Preußische Allgemeine Zeitung Zeitung für Deutschland · Das Ostpreußenblatt · Pommersche Zeitung

Suchen und finden
14.07.12 / Er änderte die Zeiten / Dutschke und seine Folgen

© Preußische Allgemeine Zeitung / Folge 28-12 vom 14. Juli 2012

Er änderte die Zeiten
Dutschke und seine Folgen

Neu für die meisten Leser wird sein, dass der Studentenführer der 60er und 70er Jahre Rudi Dutschke auf seine Art Deutschland liebte. Er war sogar eher Patriot als Pirat oder gar Terrorist. Das erfahren wir in einem Buch von zwei verdienten SPD-Funktionären mit Abitur über den Sozialistischen Deutschen Studentenbund (SDS), ein Buch, das es in seinen wesentlichen Teilen schon einmal gab, das wegen übergroßer Langeweile nicht mal die Korrektoren ganz durchgelesen hatten und das man nun unter einem neuen Titel, „Dutschkes Deutschland“ nun noch einmal herausgebracht hat. Man muss sich nur durcharbeiten, bis auf Seite 111 die „sozialutopische Weinrunde“ kommt, und lesen, wie einige Herren, die heute noch unter uns leben, in feuchtfröhlicher Stimmung den Terror der RAF erdachten und entwarfen, dann allerdings wird es spannend und abscheulich wie ein Schweden-Krimi von Wallander.

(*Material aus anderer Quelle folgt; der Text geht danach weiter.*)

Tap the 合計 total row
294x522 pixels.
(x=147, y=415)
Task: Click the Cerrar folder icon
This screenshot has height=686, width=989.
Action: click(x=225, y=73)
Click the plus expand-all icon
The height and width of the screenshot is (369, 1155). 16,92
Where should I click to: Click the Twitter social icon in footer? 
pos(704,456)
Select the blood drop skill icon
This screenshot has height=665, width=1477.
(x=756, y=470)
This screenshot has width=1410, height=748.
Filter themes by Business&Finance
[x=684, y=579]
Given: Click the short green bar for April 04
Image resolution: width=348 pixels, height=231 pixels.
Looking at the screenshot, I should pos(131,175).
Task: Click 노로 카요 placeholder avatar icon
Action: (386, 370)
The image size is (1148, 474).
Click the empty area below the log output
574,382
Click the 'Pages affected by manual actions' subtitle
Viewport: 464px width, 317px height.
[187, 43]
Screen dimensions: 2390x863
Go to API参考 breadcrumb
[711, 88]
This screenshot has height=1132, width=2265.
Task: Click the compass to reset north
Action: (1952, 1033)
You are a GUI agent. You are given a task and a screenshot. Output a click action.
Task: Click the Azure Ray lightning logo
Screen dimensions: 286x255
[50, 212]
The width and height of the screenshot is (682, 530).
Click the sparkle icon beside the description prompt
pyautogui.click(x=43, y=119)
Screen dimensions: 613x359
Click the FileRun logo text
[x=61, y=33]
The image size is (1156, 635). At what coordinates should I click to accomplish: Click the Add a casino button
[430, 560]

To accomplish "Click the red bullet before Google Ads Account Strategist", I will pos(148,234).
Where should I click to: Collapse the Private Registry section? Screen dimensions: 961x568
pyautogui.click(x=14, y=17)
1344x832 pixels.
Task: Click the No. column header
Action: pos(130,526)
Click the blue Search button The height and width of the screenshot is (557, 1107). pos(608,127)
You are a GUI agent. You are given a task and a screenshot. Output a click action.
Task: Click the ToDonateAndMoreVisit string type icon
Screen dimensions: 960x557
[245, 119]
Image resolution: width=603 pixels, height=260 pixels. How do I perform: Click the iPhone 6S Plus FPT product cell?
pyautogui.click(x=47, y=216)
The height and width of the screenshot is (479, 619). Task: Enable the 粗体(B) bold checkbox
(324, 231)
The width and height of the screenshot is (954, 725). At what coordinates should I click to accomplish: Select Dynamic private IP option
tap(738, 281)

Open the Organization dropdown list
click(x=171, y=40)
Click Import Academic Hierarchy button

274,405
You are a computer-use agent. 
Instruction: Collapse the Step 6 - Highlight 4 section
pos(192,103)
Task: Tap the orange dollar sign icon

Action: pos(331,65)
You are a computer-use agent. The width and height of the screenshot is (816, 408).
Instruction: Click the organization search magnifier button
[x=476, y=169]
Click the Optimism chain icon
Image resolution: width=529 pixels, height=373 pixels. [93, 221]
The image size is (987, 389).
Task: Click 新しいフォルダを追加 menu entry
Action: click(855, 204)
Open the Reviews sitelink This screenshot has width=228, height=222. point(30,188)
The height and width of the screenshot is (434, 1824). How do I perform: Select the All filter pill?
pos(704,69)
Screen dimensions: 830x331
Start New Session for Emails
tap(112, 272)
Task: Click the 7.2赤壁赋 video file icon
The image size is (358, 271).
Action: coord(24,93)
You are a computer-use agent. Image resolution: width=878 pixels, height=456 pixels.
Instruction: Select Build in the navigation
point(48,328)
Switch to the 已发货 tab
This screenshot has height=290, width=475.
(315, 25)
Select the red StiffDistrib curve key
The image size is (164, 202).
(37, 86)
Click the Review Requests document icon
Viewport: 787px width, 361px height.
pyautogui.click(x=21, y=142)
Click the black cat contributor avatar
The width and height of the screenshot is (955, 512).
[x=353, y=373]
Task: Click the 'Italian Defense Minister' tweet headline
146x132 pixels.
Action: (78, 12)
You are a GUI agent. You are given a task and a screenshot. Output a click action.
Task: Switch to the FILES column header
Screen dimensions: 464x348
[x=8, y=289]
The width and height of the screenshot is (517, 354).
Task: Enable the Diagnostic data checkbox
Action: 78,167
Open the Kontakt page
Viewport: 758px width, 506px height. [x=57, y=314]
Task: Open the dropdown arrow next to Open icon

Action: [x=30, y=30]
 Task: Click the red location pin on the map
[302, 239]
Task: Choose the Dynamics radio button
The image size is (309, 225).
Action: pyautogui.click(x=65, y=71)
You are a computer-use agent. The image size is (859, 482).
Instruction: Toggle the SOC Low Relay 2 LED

Fritz Teufel, Rainer Langhans, Uschi Obermaier und Rudi Dutschke kamen aus einer kleinen Münchener Studentengruppe namens „Subversive Aktion“ und die wollten, anders als die Piratenpartei heute, wirklich was kaputt machen. Und zwar alles, und nachdem Rudi zu spießig gewesen war, gemeinsam in die Analyse zu gehen und sein Gretchen in die gemeinsame Bettgemeinschaft einzubringen, trennten sich deren Wege radikal, die Kommune 1 machte die Spaßrevolution und Rudi – mein Freund Rudi – machte Ernst, er rief zum Langen Marsch, zu dem Gerhard Schröder und 100000 Studenten aufbrachen und 1998 auch ankamen. Viele sind was geworden. Schröder ging später zu Gasprom und die anderen bekamen eine Festanstellung, mindestens als Lehrer. Dutschke war weitsichtiger als seine einsitgen Mitkämpfer. Er ahnte bald, dass die Bewegung ohne Basis in der Arbeiterschaft „militärisch“ nicht siegen könne, und gab die bis heute für die deutsche Gesellschaft folgenreiche Parole aus: die vom „langen, mühevollen Marsch durch die Institutionen“.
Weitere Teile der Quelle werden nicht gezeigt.